*Task requirements*
Please retype each of the entries below word for word, keeping every line as it stands.

# start of Data lines

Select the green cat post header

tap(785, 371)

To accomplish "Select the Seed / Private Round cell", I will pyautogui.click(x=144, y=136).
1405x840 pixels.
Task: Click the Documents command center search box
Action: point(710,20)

# end of Data lines

*Solution for this problem*
Select the green cat post header

tap(785, 371)

To accomplish "Select the Seed / Private Round cell", I will pyautogui.click(x=144, y=136).
1405x840 pixels.
Task: Click the Documents command center search box
Action: point(710,20)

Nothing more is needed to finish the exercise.